Your submission included a copy of the applicable operating procedures in effect at the time the overpayment occurred. The record reflects that the employees involved had been trained and were aware of applicable procedures. Further, supervisors were available to assist the employees and periodic checks were conducted. Additionally, the record reflects that the checks to be shredded were handled and accounted for in accordance with the procedures. Because Ms. Robinson appears to have maintained and implemented an adequate system of procedures and controls, we conclude that the overpayment was not the result of a lack of reasonable care by Ms. Robinson. We also conclude that there is no evidence that Ms. Robinson acted in bad faith.

Finally, we have stated that we will exercise our discretion under section 3527(c) to deny agency requests for relief unless an agency demonstrates that it pursued collection of the erroneous payment in compliance with the Federal Claims Collection Standards, 4 C.F.R. Sec.

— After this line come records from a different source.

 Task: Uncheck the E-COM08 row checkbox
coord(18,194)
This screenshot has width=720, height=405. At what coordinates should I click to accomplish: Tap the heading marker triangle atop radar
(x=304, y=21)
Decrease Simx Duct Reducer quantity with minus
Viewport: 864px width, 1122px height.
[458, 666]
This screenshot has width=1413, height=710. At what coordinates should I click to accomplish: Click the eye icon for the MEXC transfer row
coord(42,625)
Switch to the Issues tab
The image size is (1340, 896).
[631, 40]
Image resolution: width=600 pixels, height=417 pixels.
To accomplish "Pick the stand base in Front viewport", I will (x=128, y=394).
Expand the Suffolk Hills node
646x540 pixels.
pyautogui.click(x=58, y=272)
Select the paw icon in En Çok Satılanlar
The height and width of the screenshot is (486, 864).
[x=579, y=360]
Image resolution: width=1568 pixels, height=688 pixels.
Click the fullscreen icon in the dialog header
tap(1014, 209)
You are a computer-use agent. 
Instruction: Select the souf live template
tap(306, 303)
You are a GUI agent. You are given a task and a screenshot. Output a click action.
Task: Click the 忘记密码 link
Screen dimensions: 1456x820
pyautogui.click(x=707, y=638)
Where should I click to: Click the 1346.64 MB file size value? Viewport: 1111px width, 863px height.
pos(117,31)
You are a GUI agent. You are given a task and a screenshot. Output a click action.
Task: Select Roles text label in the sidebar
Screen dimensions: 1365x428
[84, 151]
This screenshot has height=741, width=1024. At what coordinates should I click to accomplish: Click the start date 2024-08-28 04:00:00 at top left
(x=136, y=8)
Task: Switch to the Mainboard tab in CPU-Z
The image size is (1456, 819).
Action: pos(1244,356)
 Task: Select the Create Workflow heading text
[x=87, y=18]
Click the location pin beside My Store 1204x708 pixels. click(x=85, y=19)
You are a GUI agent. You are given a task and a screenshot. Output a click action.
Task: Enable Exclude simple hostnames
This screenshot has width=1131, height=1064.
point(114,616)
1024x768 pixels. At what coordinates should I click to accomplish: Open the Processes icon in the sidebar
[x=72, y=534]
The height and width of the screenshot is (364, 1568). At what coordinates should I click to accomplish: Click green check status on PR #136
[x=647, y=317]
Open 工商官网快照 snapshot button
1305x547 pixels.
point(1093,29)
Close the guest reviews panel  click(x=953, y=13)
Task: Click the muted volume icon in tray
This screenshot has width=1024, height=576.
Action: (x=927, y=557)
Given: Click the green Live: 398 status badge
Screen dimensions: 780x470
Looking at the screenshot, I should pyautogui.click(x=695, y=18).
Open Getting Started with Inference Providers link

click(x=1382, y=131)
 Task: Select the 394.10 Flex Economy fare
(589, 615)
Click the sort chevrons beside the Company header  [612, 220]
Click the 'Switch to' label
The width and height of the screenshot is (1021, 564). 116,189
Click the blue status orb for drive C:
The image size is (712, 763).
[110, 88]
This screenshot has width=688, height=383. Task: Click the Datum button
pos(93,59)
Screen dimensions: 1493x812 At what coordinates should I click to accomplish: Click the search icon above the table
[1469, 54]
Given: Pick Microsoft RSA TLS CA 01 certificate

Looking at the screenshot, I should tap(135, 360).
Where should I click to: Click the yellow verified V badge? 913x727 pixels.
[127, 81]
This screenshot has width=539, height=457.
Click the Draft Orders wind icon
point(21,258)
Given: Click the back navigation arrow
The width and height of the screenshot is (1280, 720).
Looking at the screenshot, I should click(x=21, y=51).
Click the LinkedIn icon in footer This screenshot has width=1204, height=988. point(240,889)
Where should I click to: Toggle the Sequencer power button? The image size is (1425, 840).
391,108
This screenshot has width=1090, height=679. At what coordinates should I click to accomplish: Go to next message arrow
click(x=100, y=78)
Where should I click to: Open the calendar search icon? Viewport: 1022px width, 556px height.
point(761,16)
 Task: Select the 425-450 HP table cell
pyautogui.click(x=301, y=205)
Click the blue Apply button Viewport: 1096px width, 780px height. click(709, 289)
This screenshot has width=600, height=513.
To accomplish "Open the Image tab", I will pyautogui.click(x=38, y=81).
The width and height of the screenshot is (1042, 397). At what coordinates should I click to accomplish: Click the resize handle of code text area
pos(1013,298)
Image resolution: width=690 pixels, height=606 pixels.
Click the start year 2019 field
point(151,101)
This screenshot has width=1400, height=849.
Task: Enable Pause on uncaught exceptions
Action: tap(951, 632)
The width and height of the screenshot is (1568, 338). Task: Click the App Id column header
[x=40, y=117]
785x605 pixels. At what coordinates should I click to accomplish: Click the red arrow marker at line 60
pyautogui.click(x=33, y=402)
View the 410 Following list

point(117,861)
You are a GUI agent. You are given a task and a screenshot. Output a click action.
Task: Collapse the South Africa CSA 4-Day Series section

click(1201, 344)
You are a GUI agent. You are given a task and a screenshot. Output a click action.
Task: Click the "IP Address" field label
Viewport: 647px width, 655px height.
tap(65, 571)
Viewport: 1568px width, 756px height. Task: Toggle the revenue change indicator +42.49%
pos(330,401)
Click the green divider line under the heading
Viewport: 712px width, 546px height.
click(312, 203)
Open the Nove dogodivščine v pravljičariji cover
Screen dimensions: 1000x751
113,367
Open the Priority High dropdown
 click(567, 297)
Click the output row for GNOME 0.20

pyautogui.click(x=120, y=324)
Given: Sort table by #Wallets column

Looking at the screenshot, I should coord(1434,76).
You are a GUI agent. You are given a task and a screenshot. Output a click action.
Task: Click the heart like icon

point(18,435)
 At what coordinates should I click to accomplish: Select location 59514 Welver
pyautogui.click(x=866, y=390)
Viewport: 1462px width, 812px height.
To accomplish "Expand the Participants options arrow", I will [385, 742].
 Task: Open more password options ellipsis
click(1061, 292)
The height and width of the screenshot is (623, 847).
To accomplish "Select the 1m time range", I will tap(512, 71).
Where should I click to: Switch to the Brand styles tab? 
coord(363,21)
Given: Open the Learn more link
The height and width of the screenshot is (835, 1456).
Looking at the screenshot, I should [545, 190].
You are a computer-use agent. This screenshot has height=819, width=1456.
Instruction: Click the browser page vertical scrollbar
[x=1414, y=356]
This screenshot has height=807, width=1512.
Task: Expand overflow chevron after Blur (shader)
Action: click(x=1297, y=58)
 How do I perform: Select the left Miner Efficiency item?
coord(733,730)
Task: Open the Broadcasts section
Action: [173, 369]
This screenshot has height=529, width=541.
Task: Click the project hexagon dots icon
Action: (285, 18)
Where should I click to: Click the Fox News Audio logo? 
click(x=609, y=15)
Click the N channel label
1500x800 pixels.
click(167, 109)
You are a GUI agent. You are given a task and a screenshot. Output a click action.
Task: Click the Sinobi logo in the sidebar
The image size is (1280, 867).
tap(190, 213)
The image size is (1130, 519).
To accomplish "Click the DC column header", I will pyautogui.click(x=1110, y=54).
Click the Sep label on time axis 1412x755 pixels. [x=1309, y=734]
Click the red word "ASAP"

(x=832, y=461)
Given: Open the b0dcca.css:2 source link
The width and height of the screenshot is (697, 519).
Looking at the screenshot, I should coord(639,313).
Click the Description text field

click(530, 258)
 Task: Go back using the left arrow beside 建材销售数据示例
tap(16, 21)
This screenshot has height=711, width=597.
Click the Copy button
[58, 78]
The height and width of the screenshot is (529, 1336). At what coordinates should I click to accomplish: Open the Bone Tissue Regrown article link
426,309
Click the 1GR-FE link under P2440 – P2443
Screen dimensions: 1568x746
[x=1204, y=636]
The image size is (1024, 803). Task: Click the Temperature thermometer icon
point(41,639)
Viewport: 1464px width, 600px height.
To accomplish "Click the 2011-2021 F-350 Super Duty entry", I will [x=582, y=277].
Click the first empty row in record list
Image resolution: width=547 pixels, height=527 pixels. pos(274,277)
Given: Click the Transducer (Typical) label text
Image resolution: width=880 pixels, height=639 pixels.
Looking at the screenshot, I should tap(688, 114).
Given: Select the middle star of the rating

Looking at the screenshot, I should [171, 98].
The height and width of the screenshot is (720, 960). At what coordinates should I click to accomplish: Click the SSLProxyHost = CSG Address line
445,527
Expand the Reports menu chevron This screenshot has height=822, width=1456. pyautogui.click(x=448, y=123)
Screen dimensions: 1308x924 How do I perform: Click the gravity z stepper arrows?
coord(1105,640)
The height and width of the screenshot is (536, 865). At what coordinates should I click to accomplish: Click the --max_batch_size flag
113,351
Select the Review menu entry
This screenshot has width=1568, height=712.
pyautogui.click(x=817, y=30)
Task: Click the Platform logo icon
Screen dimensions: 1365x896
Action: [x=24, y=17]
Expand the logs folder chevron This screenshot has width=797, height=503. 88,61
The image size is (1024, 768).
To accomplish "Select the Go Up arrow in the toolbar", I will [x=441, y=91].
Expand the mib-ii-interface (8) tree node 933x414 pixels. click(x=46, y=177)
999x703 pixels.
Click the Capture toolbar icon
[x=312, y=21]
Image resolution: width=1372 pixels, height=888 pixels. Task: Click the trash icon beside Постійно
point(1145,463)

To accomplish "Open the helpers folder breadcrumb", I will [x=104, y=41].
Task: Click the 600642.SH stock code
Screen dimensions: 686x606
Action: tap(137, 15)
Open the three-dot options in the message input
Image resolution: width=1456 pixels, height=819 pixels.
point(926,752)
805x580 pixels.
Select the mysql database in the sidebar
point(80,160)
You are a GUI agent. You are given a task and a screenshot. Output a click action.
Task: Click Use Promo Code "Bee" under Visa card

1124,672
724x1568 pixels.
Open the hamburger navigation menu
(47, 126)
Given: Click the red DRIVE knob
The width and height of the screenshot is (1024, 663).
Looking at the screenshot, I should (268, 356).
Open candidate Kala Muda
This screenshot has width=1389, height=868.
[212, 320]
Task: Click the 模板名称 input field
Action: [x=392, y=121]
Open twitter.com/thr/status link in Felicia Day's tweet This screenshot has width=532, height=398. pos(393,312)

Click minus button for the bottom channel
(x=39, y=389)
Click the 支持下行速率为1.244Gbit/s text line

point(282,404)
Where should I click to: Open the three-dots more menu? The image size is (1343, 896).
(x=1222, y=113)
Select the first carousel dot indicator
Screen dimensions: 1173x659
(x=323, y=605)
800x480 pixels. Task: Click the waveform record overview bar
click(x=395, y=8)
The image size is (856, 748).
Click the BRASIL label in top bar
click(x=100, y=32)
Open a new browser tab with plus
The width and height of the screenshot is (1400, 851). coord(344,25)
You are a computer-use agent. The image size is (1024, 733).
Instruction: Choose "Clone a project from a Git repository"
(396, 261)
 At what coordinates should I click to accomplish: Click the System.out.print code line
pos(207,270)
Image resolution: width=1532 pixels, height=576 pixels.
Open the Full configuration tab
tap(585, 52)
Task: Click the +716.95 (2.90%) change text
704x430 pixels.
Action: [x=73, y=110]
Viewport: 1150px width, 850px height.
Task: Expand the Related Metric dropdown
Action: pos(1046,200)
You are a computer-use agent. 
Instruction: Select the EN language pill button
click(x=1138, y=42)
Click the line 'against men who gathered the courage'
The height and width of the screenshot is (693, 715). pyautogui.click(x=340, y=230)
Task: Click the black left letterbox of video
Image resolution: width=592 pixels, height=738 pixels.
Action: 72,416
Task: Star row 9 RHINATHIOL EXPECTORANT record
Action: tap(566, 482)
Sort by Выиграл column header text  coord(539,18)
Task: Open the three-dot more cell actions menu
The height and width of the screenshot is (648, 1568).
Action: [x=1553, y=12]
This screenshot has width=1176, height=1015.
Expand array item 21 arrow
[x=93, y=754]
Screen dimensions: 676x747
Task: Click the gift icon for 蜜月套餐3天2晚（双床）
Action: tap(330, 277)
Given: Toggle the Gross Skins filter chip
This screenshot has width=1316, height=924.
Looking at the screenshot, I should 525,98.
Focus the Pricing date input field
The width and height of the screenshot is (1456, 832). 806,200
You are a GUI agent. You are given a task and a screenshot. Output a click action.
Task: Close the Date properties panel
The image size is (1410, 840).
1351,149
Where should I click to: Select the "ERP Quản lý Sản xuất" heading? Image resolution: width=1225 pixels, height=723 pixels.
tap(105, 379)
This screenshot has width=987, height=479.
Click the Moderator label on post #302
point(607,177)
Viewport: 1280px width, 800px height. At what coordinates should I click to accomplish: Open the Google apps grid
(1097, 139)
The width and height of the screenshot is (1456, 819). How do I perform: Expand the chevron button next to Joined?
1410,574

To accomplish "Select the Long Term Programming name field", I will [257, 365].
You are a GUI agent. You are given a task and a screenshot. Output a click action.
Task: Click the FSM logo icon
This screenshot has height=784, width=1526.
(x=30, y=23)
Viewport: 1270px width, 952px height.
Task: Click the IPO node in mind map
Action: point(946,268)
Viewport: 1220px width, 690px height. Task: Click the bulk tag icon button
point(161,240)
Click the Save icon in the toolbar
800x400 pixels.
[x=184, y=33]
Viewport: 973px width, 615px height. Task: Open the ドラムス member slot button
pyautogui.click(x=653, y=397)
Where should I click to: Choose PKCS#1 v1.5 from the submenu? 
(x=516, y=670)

Parts 101-105 (1990); 62 Comp.Gen. 476. We find that the agency substantially complied with the Federal Claims Collection Standards by repeatedly attempting to contact the payee and reclaim the erroneous payment. Accordingly, we grant Ms. Robinson relief for the $1,158 overpayment.

In B-243749, Oct. 22, 1991, we delegated to the FMS the authority to relieve accountable officers from liability for certain types of losses not exceeding $3,000. Losses resulting from mechanical or clerical errors during the check issuance process were included in that delegation.

The request to relieve Ms. Robinson therefore is the type of case which would now fall under the delegation.